(Société Civile Médias) – Alors qu’elles croient pratiquer la RSE (Responsabilité sociétale des entreprises), les analyses ont montré que certaines entreprises minières, installées au Togo, se livrent plutôt à de la philanthropie, sans véritable concertation avec les communautés pour connaitre leurs besoins réels. Résultat, leurs ouvrages ou réalisations ne répondent pas forcément aux attentes des populations. Consultant en gouvernance minière et secrétaire permanent de la Plateforme des Organisations de la Société Civile du secteur minier (P.OSC.Mines), Isidore Basile TAKPA saisit l’occasion du 7ème Forum Solidarités Sociales des Travailleurs du Togo (FSSTT 2020) pour convier les entreprises minières à respecter les normes internationales en matière de RSE.

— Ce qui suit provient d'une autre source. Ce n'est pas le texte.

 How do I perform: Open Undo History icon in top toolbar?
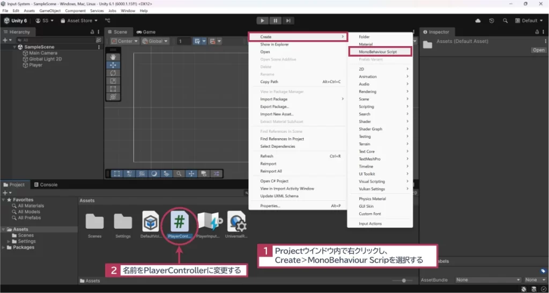(x=492, y=21)
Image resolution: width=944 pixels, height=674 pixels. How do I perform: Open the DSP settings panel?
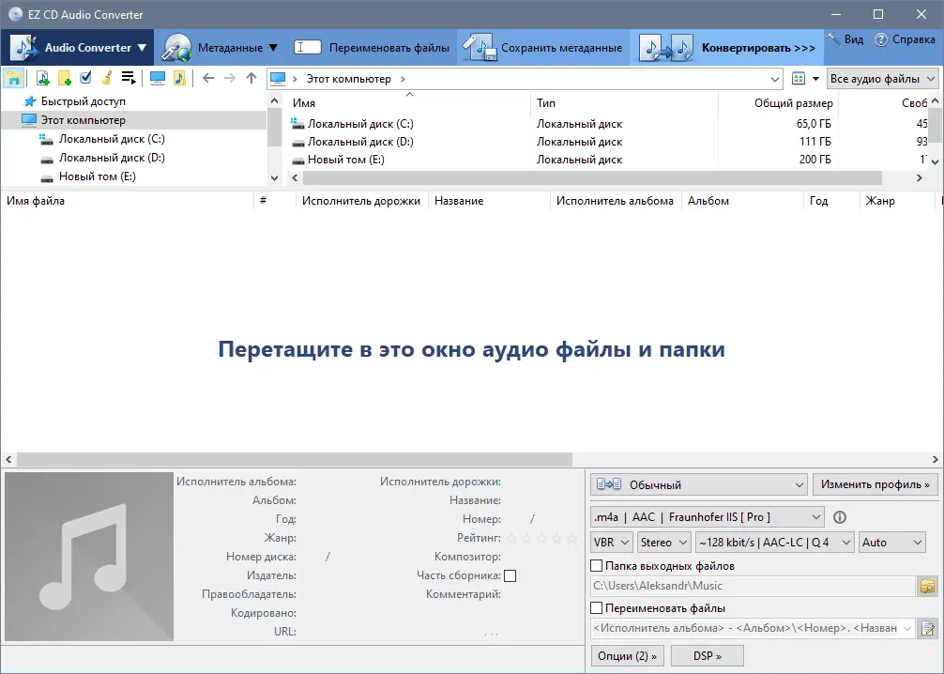pyautogui.click(x=706, y=655)
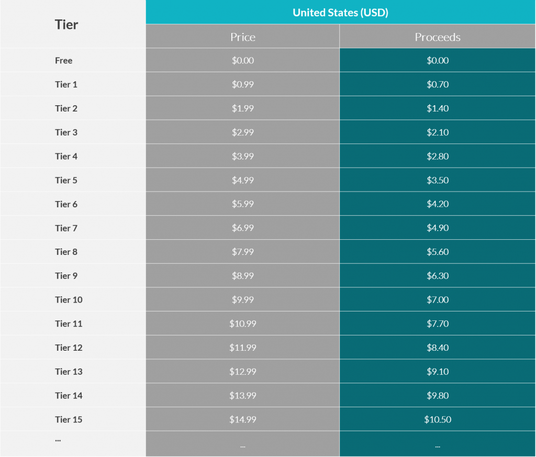Click the $10.50 proceeds for Tier 15

coord(438,419)
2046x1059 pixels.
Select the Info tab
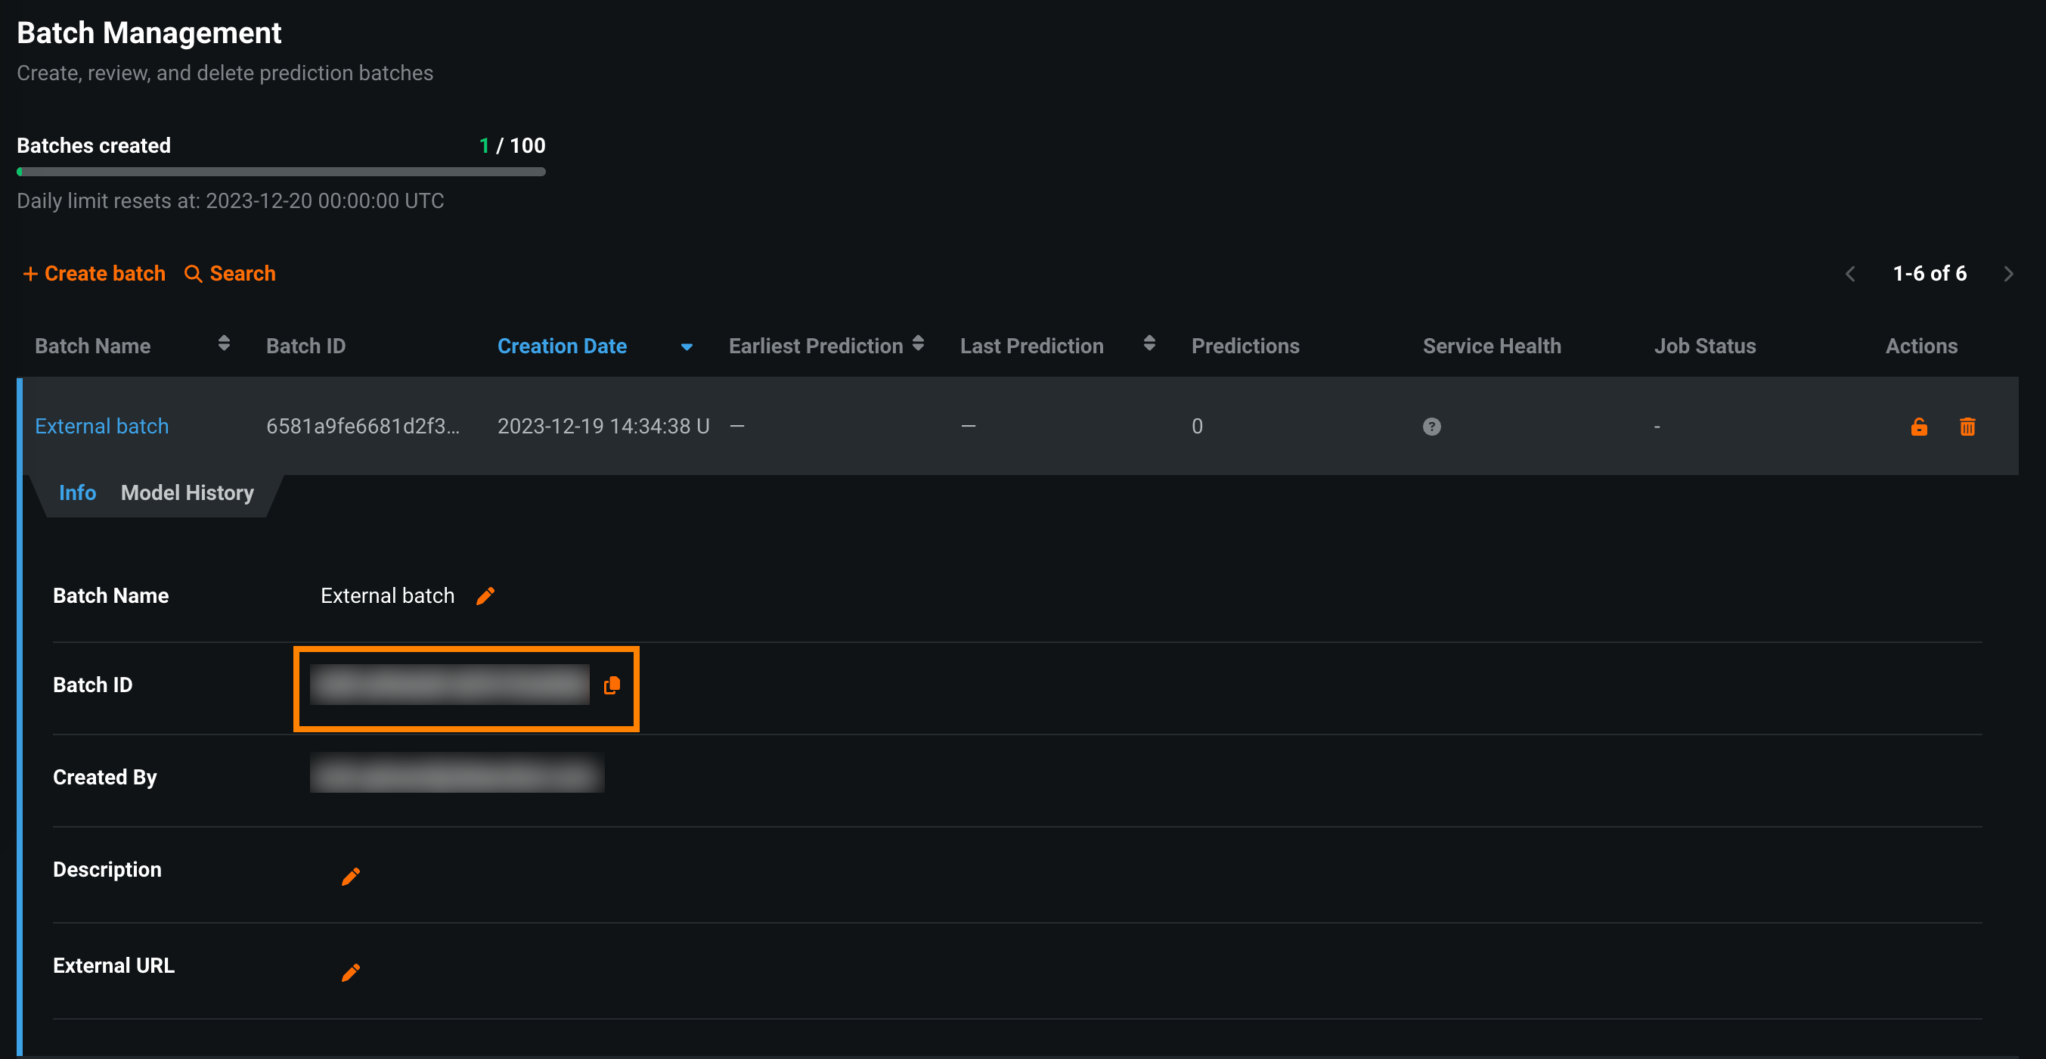click(77, 493)
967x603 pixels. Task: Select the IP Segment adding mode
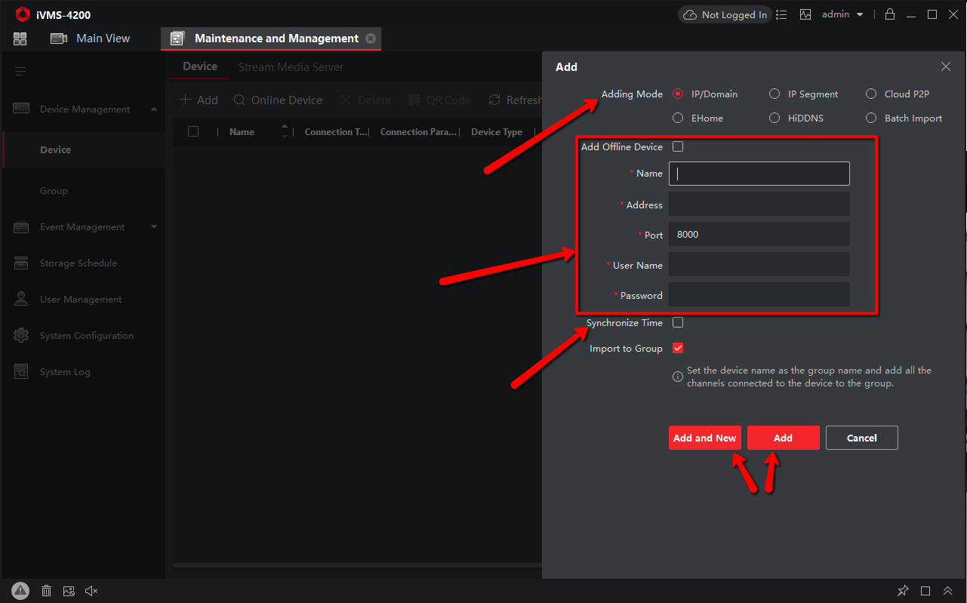pos(775,94)
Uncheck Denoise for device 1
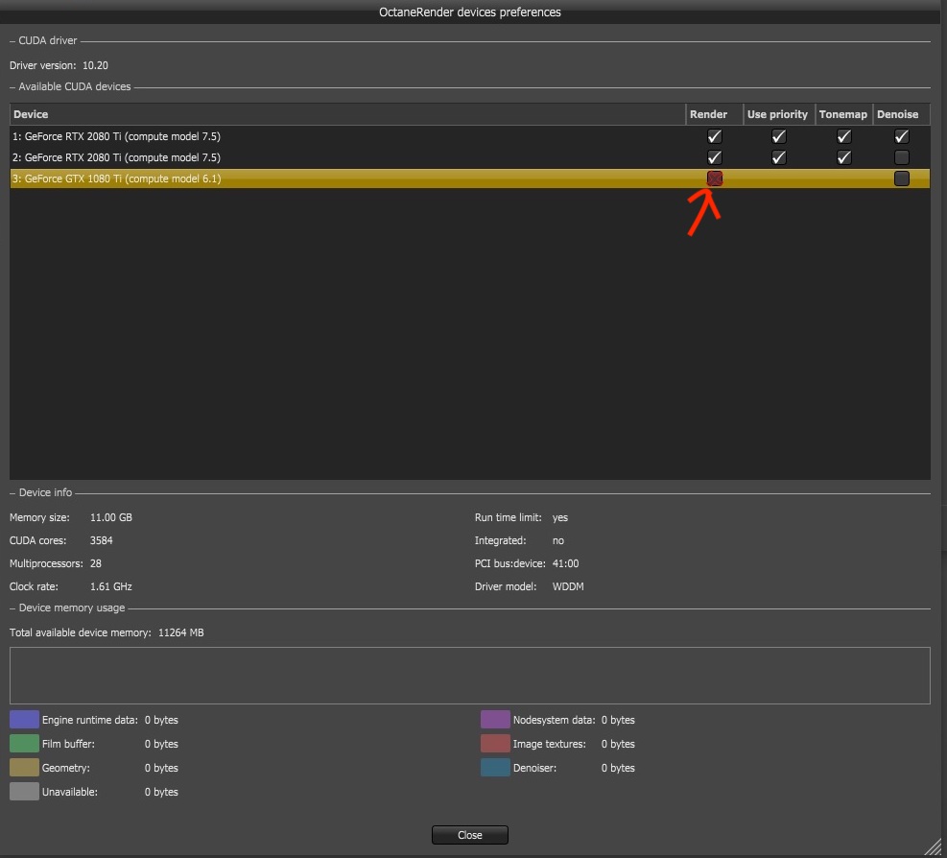The width and height of the screenshot is (947, 858). 901,136
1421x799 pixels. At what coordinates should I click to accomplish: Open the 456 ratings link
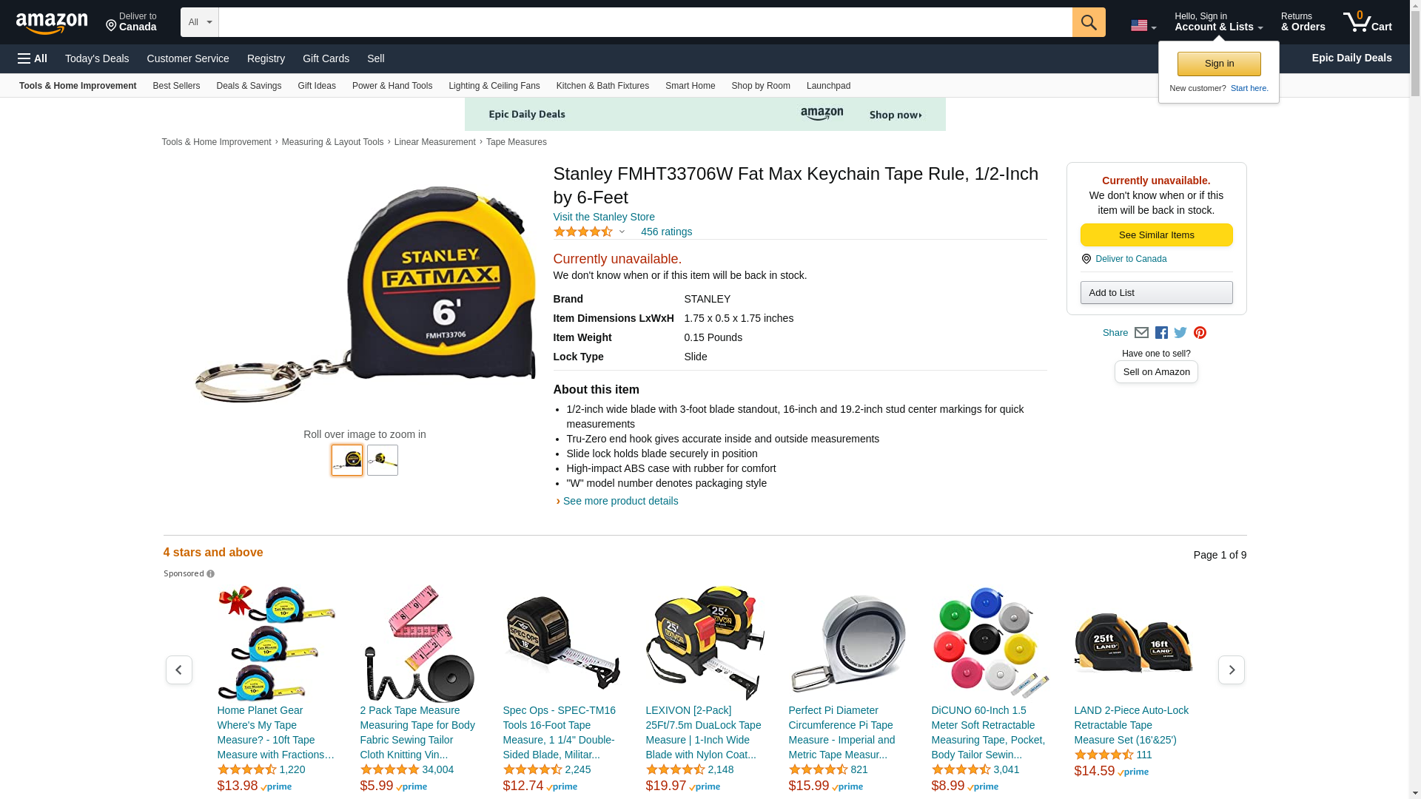click(666, 232)
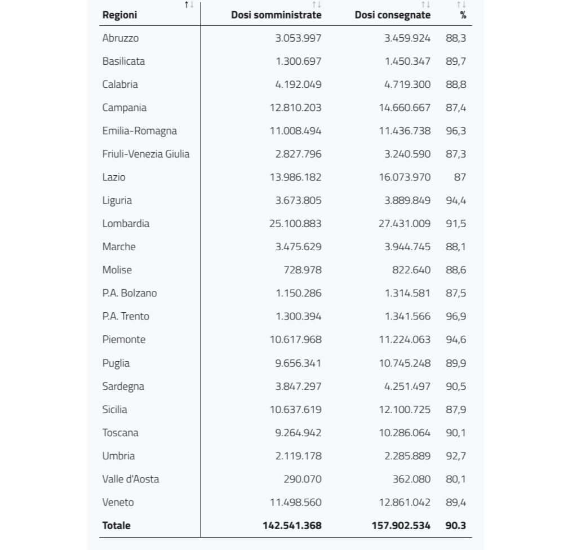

M. TAKPA, vous participez au 7ème Forum de Solidarité Sociale des Travailleurs du Togo (FSSTT 2020) où vous avez présenté une communication sur l’analyse diagnostique des politiques Responsabilité Sociétale des Entreprises (RSE) dans les localités minières au Togo (Tabligbo ou Kpémé). Dites-nous, quel est le regard de la société civile sur les exploitations minières dans notre pays ?
Effectivement, nous sommes ici en tant qu’une partie prenante et personne ressource pour aider et contribuer aux échanges sur les problématiques de la RSE et sur les droits de travail en général dans le secteur minier. J’ai été désigné pour faire une analyse sur les processus ITIE et RSE qui se mettent dans les entreprises extractives. Mon regard, qui est un regard d’expert et qui provient d’une analyse littéraire, est qu’on s’est rendu effectivement compte qu’à Tabligbo par exemple, où se pratique l’extraction du calcaire avec deux grosses société à savoir WACEM et SCANTOGO MINE. Ces entreprises s’efforcent de faire un certain nombre de choses qui s’apparentent à la RSE. Mais lorsqu’on fait le diagnostic et on analyse de plus près, on relève un certain nombre d’éléments qui permettent de dire que ce n’est pas véritablement de la RSE que pratiquent mais des approches RSE qui existe.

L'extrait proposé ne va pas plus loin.